Abstract
Abstract. The aim of this study is to identify, in our center, all cases of foreign-body reactions to hemostatic agents or other prostheses resulting in a radiological suspicion of tumor recurrence. We interrogated our internal database to identify all such cases and systematically evaluated the MRI brain scans of patients: (i) at the time of initial tumor diagnosis, (ii) postoperatively, (iii) and at the time of suspected tumor recurrence. In addition, we reviewed each patient’s operative notes and reviewed the histology of all cases following a second surgical intervention. In total, we identified 8 patients, 7 of whom had a WHO grade II glioma at initial surgery. We did not identify any distinguishing radiological abnormalities from the initial diagnostic brain scan to the suspected recurrence, and histologically all cases were characterized by extensive gliosis; with both macrophages and reactive astrocytes present throughout. The cause of gliosis was identified as being relating to hemostatic agents in 4 cases; in the other 4 cases, the foreign-body reaction was presumed to be caused be materials used in a craniotomy or cranioplasty. This study highlights the difficulty in radiologically diagnosing a foreign-body reaction and also identifies that such a gliotic reaction may occur as a consequence of exogenous materials used in a craniotomy or cranioplasty.
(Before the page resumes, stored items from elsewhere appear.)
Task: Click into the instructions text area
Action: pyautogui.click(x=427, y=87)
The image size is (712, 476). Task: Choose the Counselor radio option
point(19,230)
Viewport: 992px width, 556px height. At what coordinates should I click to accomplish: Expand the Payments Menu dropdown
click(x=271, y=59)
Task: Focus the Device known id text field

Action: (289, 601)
Keywords: gliosis, hemostatic agent, textiloma, gossypiboma
Introduction
During neurosurgery, hemostasis is often achieved through the application of topical agents to the surgical bed, as other techniques, such as pressure application or cautery, have limited usage due to potential neurologic damage [1]. Hemostatic agents may be absorbable or nonabsorbable and function through induction of a locally-mediated inflammatory reaction that leads to thrombosis [2]. Whilst an inflammatory reaction mediated by monocytes and multinucleated giant cells is desirable initially, an exaggerated response may occur, after months or even up to decades later, resulting in concern that a resected brain tumor has recurred [3].
The variable proportions of acute and chronic inflammatory cells that result may lead to a ring-enhancing lesion on MRI, thereby mimicking a tumor [4]. The nature of the radiological abnormality may relate to the specific hemostatic agent used. For instance, Surgicel® (Johnson & Johnson, New Jersey, USA) may result in a T1-weighted hyperintense rim along the cavity [5], or the gelatin granules contained in FloSeal® (Baxter, Deerfield, USA) may result in stacked layers on T2-weighted imaging [6]. Quantitative MRI may also provide some additional information in cases of diagnostic uncertainty, such as spectroscopy; showing absent metabolites or diffusion-weighted imaging [7].
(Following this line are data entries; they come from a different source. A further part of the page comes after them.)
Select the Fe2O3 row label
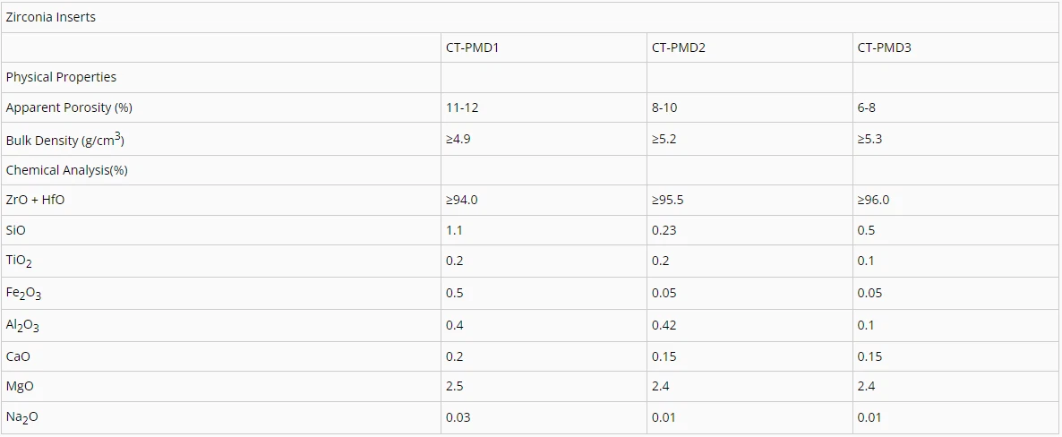Screen dimensions: 1062x437 pyautogui.click(x=24, y=294)
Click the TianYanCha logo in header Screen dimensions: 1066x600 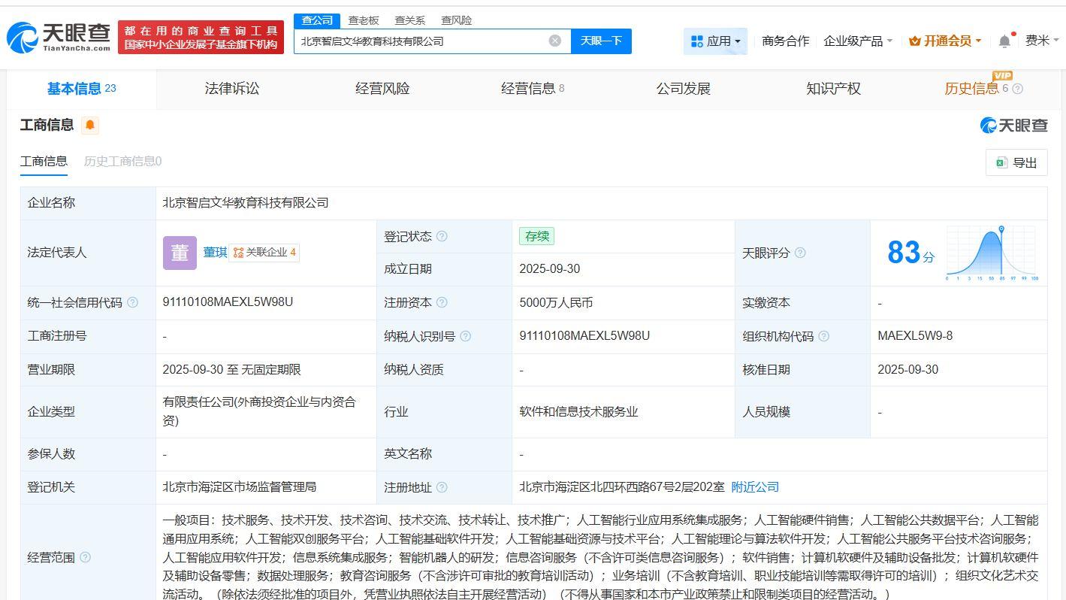tap(59, 37)
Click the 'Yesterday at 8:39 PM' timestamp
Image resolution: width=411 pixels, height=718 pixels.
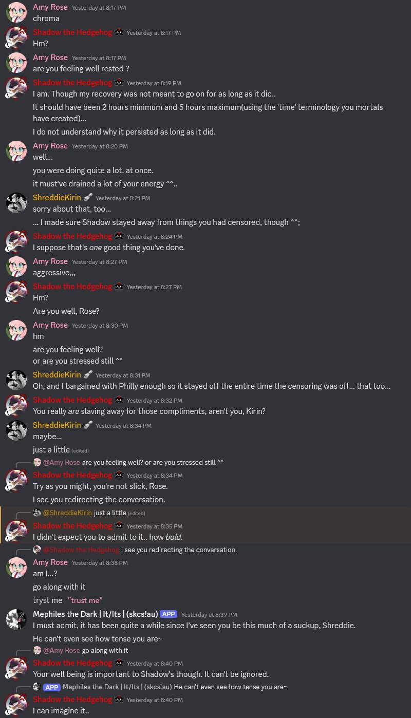point(209,615)
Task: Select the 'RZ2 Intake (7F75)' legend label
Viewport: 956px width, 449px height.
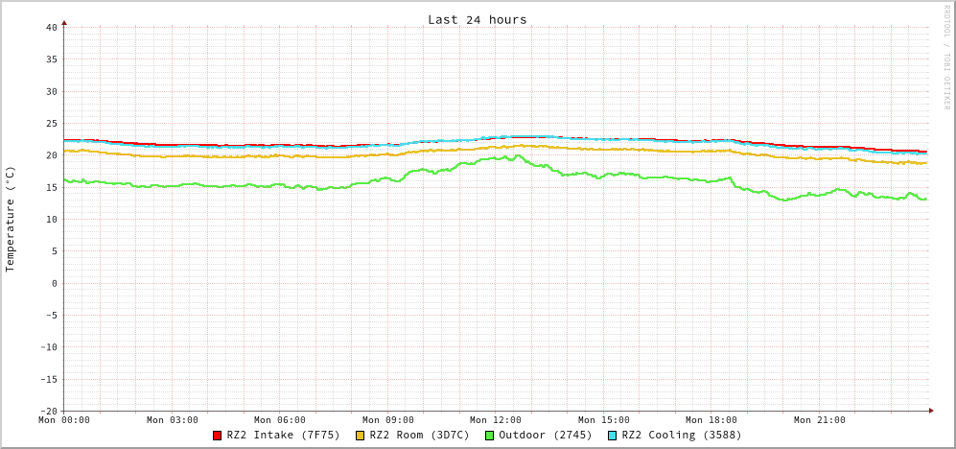Action: 283,435
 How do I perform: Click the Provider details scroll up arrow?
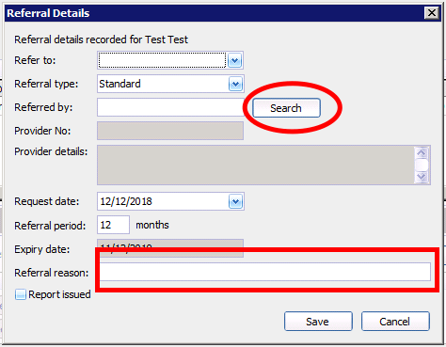coord(422,152)
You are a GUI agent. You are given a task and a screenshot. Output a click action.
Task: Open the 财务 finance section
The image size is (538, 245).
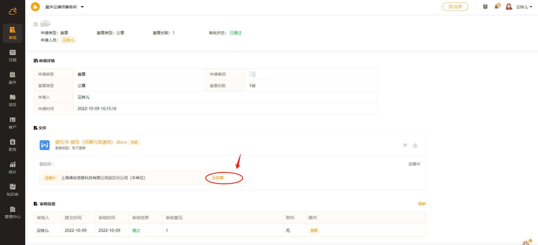(x=13, y=145)
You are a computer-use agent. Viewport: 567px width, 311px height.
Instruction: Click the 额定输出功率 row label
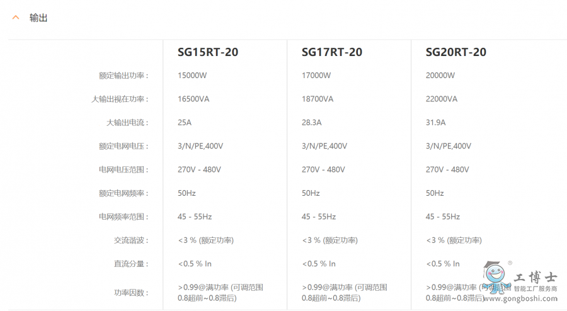tap(123, 76)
A number of prior case reports contain radiological and clinical information on such foreign-body reactions to hemostatic materials [8, 9, 10, 11]. However, in the case reports (or series) published to date, there are limited data available on the initial diagnostic and postoperative radiological abnormalities prior to detection of the suspected tumor recurrence. Furthermore, we are not aware of any similar reports in the literature that relate to materials used in a craniotomy or cranioplasty. Herein, we provide a series of eight cases of brain tumors with details of the radiology at three time points as well as pathological details of the tumor and gliotic reaction.
Materials and methods
This study is a retrospective review of all histopathologically proven cases of a gliotic or granulomatous reaction to: (i) a hemostatic agent or (ii) materials used during craniotomy or cranioplasty. All cases were identified from a single clinical neuropathology database, we included any cases from 2009 to 2017; we chose 2009 to begin the search as MR imaging was available at three Tesla field strength from that date, thus facilitating a comprehensive review of all patient imaging at high field strength. Informed written consent was obtained at the time of the neurosurgical procedure from each patient, in line with routine clinical practice at our center. Patients in our center have routine radiological follow-up to identify tumor recurrence or progression; the frequency at which scans occur vary depending on the extent of tumor resected and the grade, thus the scanning interval in our study varied accordingly.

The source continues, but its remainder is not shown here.